You can create your own custom channel to send the notification if you want. However, the part I want you to examine is the verificationUrl method. See how we generate a temporary signed route that we are going to send to the user. I took this from the Illuminate\Auth\Notifications\VerifyEmail notification. You can send the user to a controller to verify the phone number and finally redirect to your dashboard.

The next step is to override the verified middleware. This middleware ensures that the user is redirected to the verification page if the user is not verified. Let's create our own version of the middleware.

class EnsureUserIsValidatedMiddleware
{
    /**
     * Handle an incoming request.
     */
    public function handle(Request $request, Closure $next, ?string $redirectToRoute = null): Response|RedirectResponse
    {
        if (
            $this->emailNotVerified(request()->user())
            || $this->phoneNumberNotVerified(request()->user())
        ) {
            return Redirect::guest(URL::route($redirectToRoute ?: 'verification.notice'));
        }
 
        return $next($request);
    }
 
    private function emailNotVerified(?User $user): bool
    {
        return ! $user?->hasVerifiedEmail();
    }
 
    private function phoneNumberNotVerified(?User $user): bool
    {
        return ! $user?->hasVerifiedPhoneNumber();
    }
}

In my case, I verify that both the email and phone number are verified; if not, we redirect to the verification.notice route. You can find this route in the auth.php routes file. Also, you can check the default verified middleware in Illuminate\Auth\Middleware\EnsureEmailIsVerified.

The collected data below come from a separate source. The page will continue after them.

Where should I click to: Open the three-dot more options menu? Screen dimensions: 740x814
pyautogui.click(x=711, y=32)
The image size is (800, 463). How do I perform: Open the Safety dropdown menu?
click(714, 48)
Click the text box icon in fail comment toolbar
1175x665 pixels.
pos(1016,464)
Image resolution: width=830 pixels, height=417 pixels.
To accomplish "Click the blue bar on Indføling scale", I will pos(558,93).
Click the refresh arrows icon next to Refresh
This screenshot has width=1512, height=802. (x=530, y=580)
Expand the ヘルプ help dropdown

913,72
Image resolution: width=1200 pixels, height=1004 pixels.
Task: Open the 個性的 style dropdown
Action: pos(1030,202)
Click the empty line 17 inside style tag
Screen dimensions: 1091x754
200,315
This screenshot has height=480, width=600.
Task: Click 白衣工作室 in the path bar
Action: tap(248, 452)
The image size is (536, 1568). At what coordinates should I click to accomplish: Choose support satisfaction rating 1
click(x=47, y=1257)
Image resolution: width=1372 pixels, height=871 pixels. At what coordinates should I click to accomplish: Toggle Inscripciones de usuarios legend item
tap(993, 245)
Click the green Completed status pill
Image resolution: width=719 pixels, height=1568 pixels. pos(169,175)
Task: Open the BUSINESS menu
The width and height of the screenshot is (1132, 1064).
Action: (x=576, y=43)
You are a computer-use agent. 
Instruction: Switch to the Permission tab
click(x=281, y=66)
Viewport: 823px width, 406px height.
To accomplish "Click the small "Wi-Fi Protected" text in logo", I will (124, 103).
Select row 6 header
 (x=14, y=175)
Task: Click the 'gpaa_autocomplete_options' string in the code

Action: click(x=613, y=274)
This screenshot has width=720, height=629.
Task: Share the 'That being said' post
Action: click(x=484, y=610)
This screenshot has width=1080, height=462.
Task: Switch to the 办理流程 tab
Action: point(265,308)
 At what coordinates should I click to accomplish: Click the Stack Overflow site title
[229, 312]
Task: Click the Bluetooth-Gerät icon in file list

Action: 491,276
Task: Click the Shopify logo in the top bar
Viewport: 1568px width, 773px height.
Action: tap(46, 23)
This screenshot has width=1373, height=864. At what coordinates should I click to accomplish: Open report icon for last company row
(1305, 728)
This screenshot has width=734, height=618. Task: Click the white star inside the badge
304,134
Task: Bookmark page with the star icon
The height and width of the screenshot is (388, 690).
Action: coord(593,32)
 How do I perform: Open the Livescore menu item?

Finally, we just need to override the verified middleware in bootstrap/app.php like this:

return Application::configure(basePath: dirname(__DIR__))
    ->withMiddleware(function (Middleware $middleware) {
        $middleware->alias([
            'verified' => EnsureUserIsValidatedMiddleware::class,
        ]);
 
        ...
    })->create();

And this is how you can implement your own verification feature based on the MustVerifyEmail feature from Laravel.